– Не надо. Оставь.
Она отступила.
– Как Фи?
Конор пожал плечами:
– Он был в порядке. Он в школе. Нам нужно договориться о том, что ему сказать.
– Про что?
– Про то, что ты трахалась с Фрэнком.
Она приняла удар и снова взяла себя в руки.
– Ты хочешь рассказать ему? Ты правда этого хочешь?
– Я ничего не хочу ему рассказывать. Но он заметит, что его мать здесь больше не живет.
– Ты это не всерьез? – Она осталась у островка, глядя на него сверху вниз. Провела пальцем по серебристой полосе, идущей через мраморную столешницу.
– А что, Фрэнк не собирается бросать Лиззи и жить с тобой?
– Нет.
– Значит, это не история любви?
– Я люблю тебя.
– Чушь собачья.
– Я никогда не переставала любить тебя.
Конору не нравилось, что она смотрит на него сверху вниз. Он поднялся с дивана и начал ходить.
– Фрэнк. Фрэнк гребаный Дюркан. Вот чего я не понимаю. Он придурок, который думает, что он лучше всех остальных. Он что, оказался потрясающим в постели? Объясни мне? Я хочу понять.
– Конор…
Он невольно приблизился к ней. Заставил себя рассмеяться.
– Потому что со стороны непохоже на это.
Беатрис держалась за холодную мраморную столешницу, как будто это плот, удерживающий ее на плаву.
– Я скажу тебе. Ты этого хочешь?
Он хотел, потому что если бы узнал причину, то они могли бы снова найти способ быть вместе. Но если выяснение, почему это произошло, означало, что он узнает и как это произошло, примирение стало бы невозможным. Это же Беа, она использует его же оружие против него. Он не сомневался, что она расскажет ему все, если он спросит.
– Конечно же, не хочу.
Она скользнула вниз за островок и села на пол. Он опустился на диван и слушал, как она плачет. Ему были видны ее ноги и руки, вытянутые вперед, как у сломанной марионетки.
– Как ты узнал?
Конор не обдумывал этот вопрос.
– Не можешь догадаться?
– Не Дермот же?
– Господи, нет. – Конор почувствовал, как все его тело сжалось. Сказал бы ему отец, если бы что-нибудь заподозрил? Возможно, и нет.
– Кто знает, Беа?
– Я думала, никто. Мы это закончили. Все было кончено. Закончено. Это Ева тебе рассказала?
Конор рассмеялся:
– Я мог бы никогда не узнать. Как не повезло.
Из сада пришел Джаро и подошел к Беатрис. Она протянула руку и посадила его к себе на колени.
– Сколько? Когда это началось?
– С Харвуда.
Его охватило облегчение.
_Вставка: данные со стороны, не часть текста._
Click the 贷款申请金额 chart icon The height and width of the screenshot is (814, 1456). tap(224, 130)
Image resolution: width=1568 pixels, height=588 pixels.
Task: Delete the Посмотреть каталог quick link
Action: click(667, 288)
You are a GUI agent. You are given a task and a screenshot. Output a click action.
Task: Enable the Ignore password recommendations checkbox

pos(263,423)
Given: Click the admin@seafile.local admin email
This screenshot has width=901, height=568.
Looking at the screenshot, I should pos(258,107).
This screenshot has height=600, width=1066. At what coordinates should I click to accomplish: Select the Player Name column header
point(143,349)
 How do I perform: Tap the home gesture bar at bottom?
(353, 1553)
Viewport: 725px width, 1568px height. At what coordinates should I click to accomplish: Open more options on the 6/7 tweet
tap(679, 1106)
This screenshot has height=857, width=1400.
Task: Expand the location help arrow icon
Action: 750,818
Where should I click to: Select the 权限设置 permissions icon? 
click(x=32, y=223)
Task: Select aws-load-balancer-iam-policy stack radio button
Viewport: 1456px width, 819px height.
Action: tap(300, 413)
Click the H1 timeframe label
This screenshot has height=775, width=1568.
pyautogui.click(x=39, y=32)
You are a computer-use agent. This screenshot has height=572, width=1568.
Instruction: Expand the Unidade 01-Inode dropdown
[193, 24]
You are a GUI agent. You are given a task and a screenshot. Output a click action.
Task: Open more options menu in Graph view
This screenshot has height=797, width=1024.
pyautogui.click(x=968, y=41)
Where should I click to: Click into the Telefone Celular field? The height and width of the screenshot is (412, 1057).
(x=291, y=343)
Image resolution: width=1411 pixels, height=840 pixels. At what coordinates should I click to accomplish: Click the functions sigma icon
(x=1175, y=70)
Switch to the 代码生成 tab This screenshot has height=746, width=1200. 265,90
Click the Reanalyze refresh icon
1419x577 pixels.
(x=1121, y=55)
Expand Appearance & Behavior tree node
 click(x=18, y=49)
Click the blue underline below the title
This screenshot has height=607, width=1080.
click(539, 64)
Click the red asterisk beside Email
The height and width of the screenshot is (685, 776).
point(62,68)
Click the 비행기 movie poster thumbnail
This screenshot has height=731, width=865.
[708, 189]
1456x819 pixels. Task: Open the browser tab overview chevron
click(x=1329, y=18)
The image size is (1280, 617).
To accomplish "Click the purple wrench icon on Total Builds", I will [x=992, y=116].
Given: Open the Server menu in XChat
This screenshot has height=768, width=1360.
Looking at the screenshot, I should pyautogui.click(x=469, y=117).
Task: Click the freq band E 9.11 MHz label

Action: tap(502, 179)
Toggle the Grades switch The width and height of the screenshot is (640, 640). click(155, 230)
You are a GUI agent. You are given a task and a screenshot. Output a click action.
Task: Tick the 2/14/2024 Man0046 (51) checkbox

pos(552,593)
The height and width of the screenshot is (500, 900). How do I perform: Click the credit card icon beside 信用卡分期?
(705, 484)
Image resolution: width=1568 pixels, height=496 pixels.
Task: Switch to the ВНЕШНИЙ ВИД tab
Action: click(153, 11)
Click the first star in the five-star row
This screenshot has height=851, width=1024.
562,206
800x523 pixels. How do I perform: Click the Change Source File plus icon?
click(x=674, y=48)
Его разум носился сквозь годы, задаваясь вопросом, был ли он слеп к их взаимному притяжению.
Из-за кухонного островка, вне поля его зрения, она сказала:
– Тебе следовало отказаться.
– Что?
– В Харвуд-хаусе. Если бы ты сказал «нет», я бы не пошла с ним.
Конору потребовалась минута, чтобы понять, о чем она говорит. Он не мог вспомнить вопрос.
– Я бы никогда не пошла с ним, – повторила Беатрис.
– Если бы я сказал «нет»? О чем ты говоришь? Ты меня ни о чем не спрашивала?
– На игре Фрэнка.
– Правда или действие? – Ему стало трудно дышать. – Ты написала ему сообщение?
Она промолчала. Ему захотелось что-нибудь разбить. Перевернуть столы, пробить кулаком стену. Все, что оказалось под рукой, – это диванная подушка. Она отскочила от книжных полок, опрокинув на плитку вазу. Осколки разлетелись по полу во все углы. Беатрис вскочила, оставляя островок между ними.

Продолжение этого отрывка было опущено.